SHUTDOWN: THE TEA PARTY’S LAST STAND
E.J. DIONNE JR.
[In a] hot-microphone incident last week… Sen. Rand Paul was caught plotting strategy with Sen. Mitch McConnell. Paul’s words, spoken after he had finished a television interview, said more than he realized. “I just did CNN. I just go over and over again: ‘We’re willing to compromise, we’re willing to negotiate,’ ” Paul said, adding this about the Democrats: “I don’t think they’ve poll-tested, ‘We won’t negotiate.’ ” … It’s revealing to hear a politician who is supposed to be all about principle mocking Democrats for failing to do enough poll-testing. It makes you wonder whether Paul poll-tests everything he says. But Paul’s statement raised a more important question: If just days after it began, a shutdown that was about repealing Obamacare is not about repealing Obamacare, then what is it about?
AMERICANS AT WAR IN AFRICA
WALL STREET JOURNAL
Success or not, the Obama Administration deserves credit for undertaking both raids. These are high-risk missions and not every one will work as well as the grab in Tripoli. But it’s vital to U.S. security to take these risks. We learned on 9/11 that terrorists can strike the U.S. if they are allowed to create sanctuaries even half a world away. The Administration has seemed reluctant to act forcefully against al Qaeda in Africa lest it undermine President Obama’s claim that the terror network is defeated. The raids are a tacit admission that Mr. Obama has been overselling victory, but we’re nonetheless glad to see the U.S. going back on offense.

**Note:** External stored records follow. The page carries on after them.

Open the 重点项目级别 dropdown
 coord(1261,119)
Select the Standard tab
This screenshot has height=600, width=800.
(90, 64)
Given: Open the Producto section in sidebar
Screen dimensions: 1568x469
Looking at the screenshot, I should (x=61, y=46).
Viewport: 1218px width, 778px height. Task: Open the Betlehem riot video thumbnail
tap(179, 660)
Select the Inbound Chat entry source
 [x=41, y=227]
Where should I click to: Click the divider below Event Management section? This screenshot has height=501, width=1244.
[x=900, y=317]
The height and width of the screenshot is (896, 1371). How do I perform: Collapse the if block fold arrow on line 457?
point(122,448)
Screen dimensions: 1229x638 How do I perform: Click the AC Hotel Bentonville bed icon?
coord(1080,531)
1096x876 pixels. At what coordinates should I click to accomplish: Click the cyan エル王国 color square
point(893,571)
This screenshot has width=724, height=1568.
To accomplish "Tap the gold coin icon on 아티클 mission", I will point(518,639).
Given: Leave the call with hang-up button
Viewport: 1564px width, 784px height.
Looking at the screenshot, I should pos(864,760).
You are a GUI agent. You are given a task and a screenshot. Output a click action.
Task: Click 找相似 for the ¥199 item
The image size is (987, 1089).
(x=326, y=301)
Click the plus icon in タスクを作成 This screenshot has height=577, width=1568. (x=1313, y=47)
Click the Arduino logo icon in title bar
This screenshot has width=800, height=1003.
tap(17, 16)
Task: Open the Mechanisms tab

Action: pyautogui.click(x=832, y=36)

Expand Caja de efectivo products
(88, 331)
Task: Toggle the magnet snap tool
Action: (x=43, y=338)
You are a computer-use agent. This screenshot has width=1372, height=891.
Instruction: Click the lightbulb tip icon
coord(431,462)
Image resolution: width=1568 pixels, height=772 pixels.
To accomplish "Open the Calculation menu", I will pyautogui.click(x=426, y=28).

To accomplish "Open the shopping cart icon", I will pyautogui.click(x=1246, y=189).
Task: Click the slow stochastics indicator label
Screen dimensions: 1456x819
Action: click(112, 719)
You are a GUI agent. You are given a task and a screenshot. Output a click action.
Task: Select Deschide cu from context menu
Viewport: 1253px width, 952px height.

RESTORING FREE POLITICAL SPEECH
WALL STREET JOURNAL
Assuming the four liberals go the other way, that makes Chief Justice Roberts the swing vote. The left is already warning him in the media, much as they did so successfully last year in advance of his salvaging of ObamaCare. They will denounce a ruling they don’t like as “activist” though it would merely restore the First Amendment’s central role in protecting free political speech. Thanks to the historic blunder of Buckley, political participation is more heavily regulated today than are video games and pornography. That is not what the Founders intended. The Chief Justice prefers to be an incrementalist, but now is the time to advance a core constitutional principle.
THE BOEHNER BUNGLERS
NEW YORK TIMES
Unfortunately for all of us, even the shock of electoral defeat wasn’t enough to burst the G.O.P. bubble; it’s still a party dominated by wishful thinking, and all but impervious to inconvenient facts. And now that party’s leaders have bungled themselves into a corner. Everybody not inside the bubble realizes that Mr. Obama can’t and won’t negotiate under the threat that the House will blow up the economy if he doesn’t — any concession at all would legitimize extortion as a routine part of politics. Yet Republican leaders are just beginning to get a clue, and so far clearly have no idea how to back down. Meanwhile, the government is shut, and a debt crisis looms. Incompetence can be a terrible thing.
GEEKS CAN BE GIRLS
At the very moment that computer science became central to all our lives – and produced a plethora of high-paying jobs – women vanished. According to the newly formed advocacy group Girls Who Code, while 57 per cent of US graduates are women, a mere 13 per cent of [Computer Science] graduates are now female. And while 74 per cent of American high-school girls tell pollsters that they want to study science, maths, engineering and technology, a paltry 0.3 per cent of them are entering computer science courses…the real issue seems to be that computing has somehow become culturally defined as “male” in the western student world. That might be because new job opportunities have opened up to female graduates elsewhere (say, in medicine or law). Or it might stem from a media depiction of geeks as teenage males, or from marketing biases. Either way, it begs a key question: can this pattern be changed?